> AIM OF THE TASK
In the records below, some lines hold the word "Open". Copy each of those lines.

> STORED DATA
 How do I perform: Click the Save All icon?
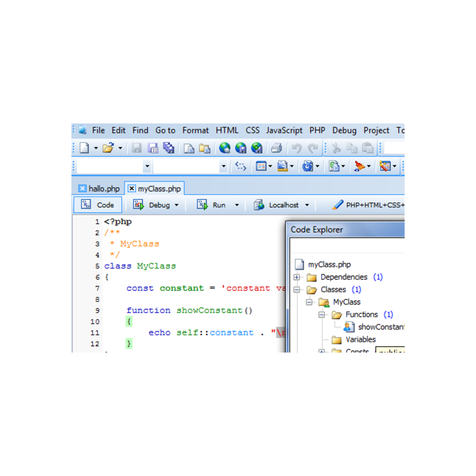pos(168,148)
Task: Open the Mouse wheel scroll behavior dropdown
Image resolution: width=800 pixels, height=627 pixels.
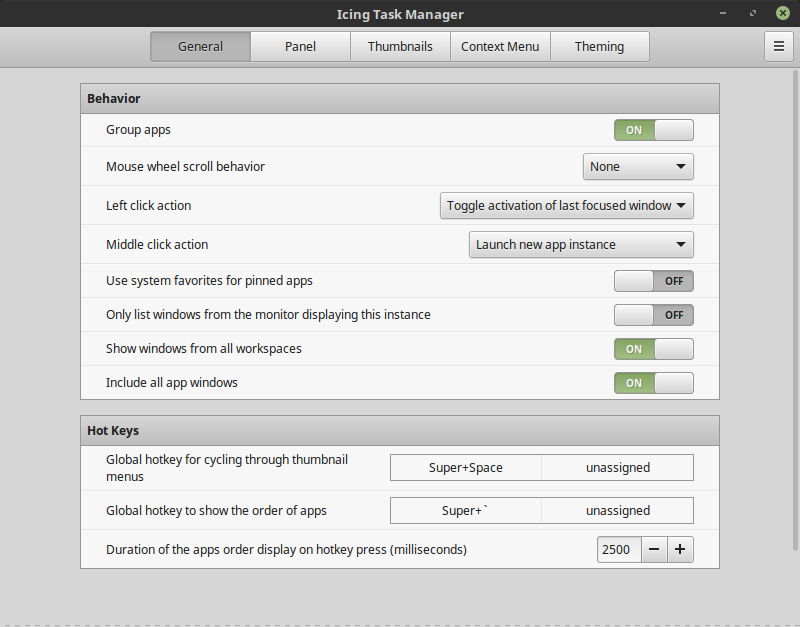Action: 638,166
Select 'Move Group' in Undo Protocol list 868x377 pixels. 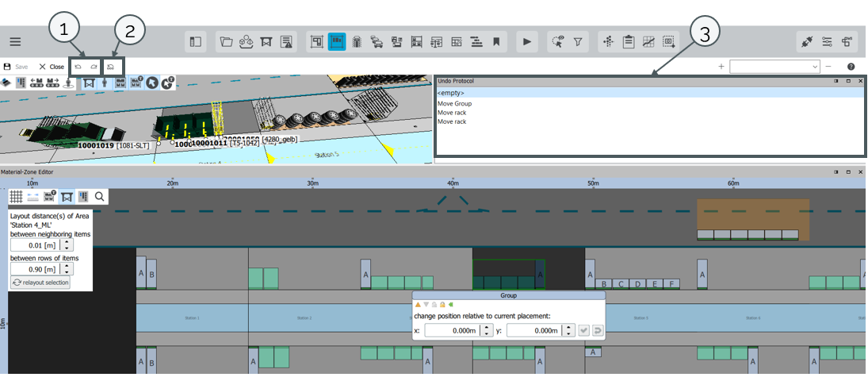pos(454,104)
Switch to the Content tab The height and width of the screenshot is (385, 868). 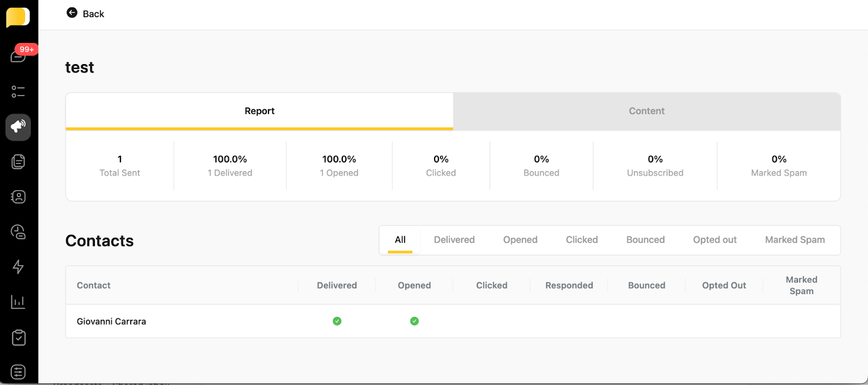(x=646, y=111)
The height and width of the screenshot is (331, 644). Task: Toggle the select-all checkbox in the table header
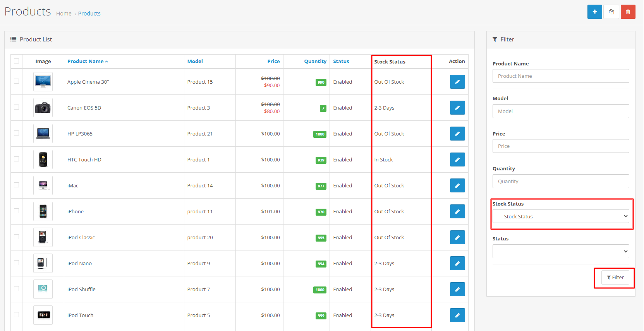coord(16,61)
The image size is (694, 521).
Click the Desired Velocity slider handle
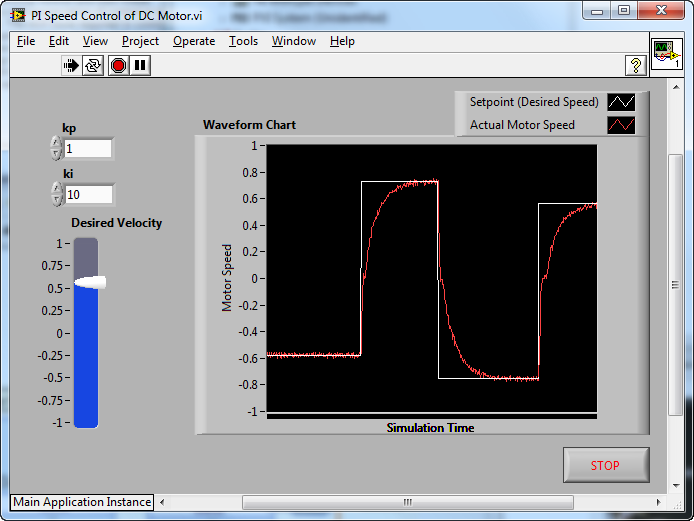(88, 284)
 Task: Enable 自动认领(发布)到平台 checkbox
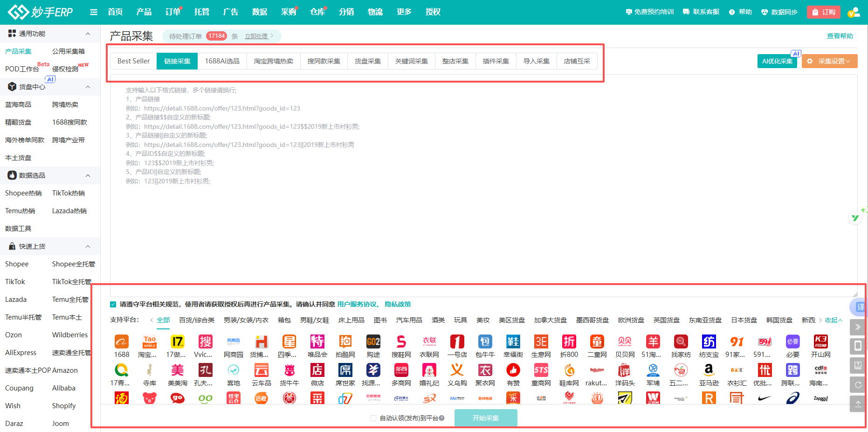(373, 418)
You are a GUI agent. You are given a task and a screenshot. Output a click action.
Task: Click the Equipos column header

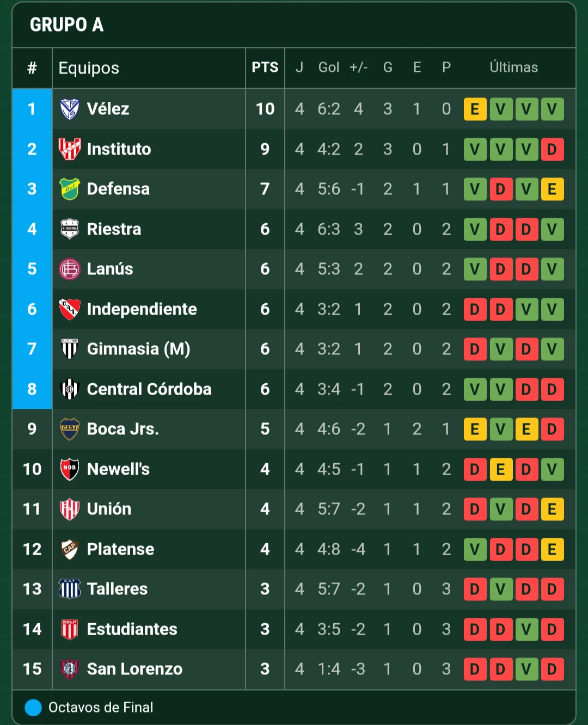[x=89, y=68]
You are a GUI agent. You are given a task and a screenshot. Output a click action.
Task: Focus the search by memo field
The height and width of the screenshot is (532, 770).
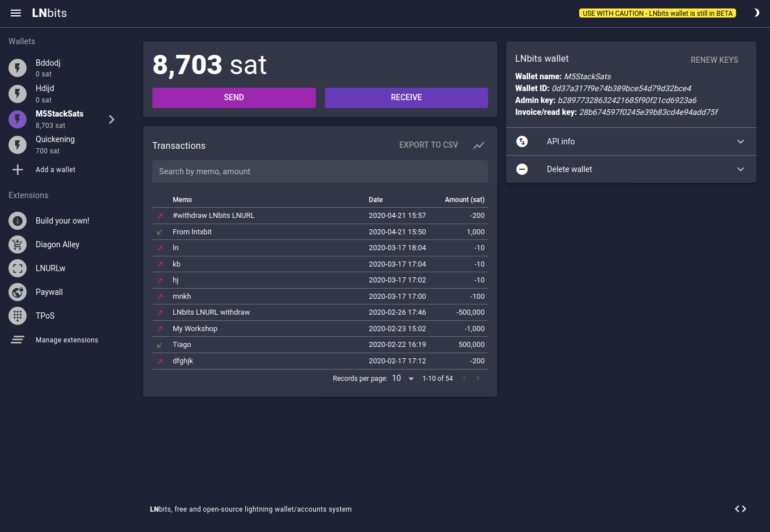click(320, 171)
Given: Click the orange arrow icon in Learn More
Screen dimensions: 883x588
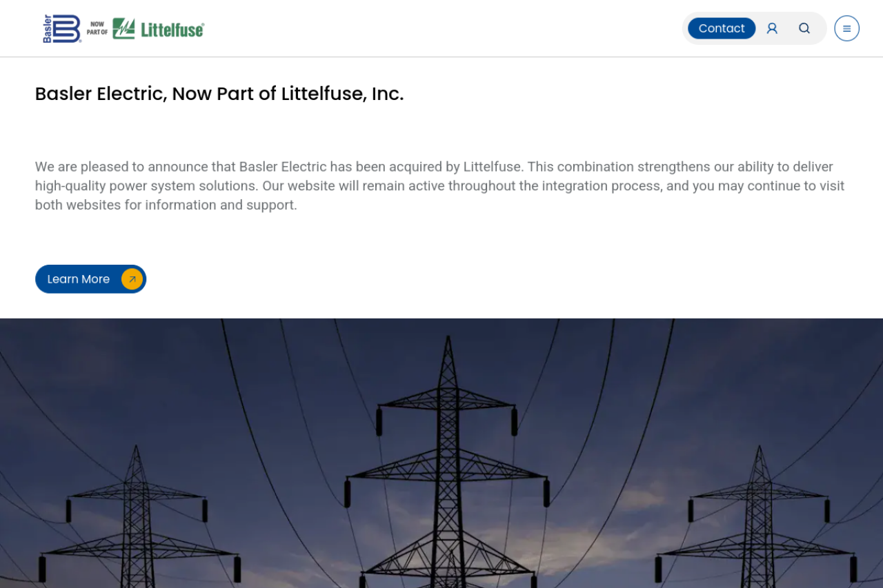Looking at the screenshot, I should [132, 279].
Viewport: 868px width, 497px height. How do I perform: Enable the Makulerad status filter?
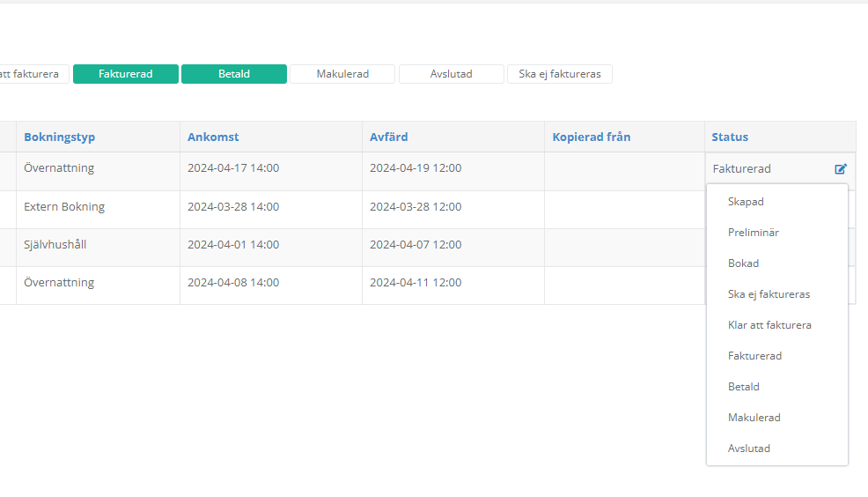(x=342, y=74)
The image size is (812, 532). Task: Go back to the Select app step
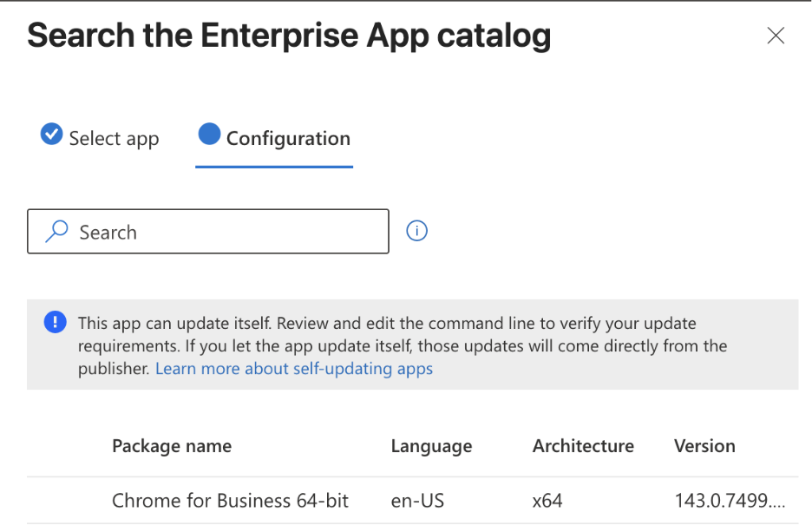pyautogui.click(x=113, y=139)
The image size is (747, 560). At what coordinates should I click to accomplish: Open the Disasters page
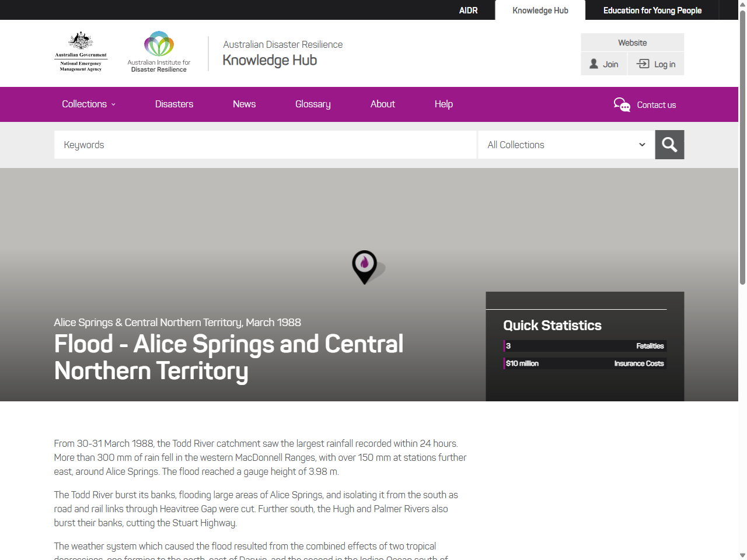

> TASK ANSWER
Task: Open the Mouse wheel scroll behavior dropdown
The image size is (747, 560). At what coordinates should I click to accomplish: Open the Disasters page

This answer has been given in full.